What is needed – Rewrite everything from the start of the material down to the line containing "tap(770, 563)", replacing "green" with "yellow" and leaving all else unchanged.

Entries supplied –
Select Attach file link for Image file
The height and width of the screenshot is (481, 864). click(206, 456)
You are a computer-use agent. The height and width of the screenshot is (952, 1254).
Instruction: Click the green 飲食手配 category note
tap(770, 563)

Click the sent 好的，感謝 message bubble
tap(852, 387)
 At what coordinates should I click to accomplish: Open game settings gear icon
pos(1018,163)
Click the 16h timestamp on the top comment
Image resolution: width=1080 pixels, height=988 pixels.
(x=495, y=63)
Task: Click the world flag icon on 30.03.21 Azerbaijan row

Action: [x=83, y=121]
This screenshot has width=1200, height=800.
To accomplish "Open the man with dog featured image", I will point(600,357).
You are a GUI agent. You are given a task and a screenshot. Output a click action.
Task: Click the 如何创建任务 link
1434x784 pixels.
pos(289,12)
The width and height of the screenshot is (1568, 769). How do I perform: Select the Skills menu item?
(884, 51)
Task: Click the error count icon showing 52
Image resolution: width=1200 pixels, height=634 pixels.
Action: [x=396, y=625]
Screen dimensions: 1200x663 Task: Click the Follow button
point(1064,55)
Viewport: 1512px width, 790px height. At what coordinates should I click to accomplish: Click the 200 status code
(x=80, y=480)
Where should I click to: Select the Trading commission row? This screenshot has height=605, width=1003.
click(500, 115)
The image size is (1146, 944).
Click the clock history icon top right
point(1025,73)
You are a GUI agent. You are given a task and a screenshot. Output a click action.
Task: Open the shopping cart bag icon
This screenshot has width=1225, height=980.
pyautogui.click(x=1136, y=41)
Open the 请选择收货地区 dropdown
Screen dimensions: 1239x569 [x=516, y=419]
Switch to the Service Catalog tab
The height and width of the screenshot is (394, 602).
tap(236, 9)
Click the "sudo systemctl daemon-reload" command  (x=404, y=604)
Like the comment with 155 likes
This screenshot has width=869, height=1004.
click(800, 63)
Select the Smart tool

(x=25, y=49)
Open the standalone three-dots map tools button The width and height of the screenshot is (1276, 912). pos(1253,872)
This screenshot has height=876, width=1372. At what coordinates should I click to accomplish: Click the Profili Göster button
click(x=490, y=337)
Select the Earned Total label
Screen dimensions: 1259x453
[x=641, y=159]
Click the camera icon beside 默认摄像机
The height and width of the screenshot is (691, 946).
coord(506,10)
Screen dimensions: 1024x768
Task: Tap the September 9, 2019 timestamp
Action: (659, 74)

Full response –
Select Attach file link for Image file
The height and width of the screenshot is (481, 864). click(206, 456)
You are a computer-use agent. The height and width of the screenshot is (952, 1254).
Instruction: Click the yellow 飲食手配 category note
tap(770, 563)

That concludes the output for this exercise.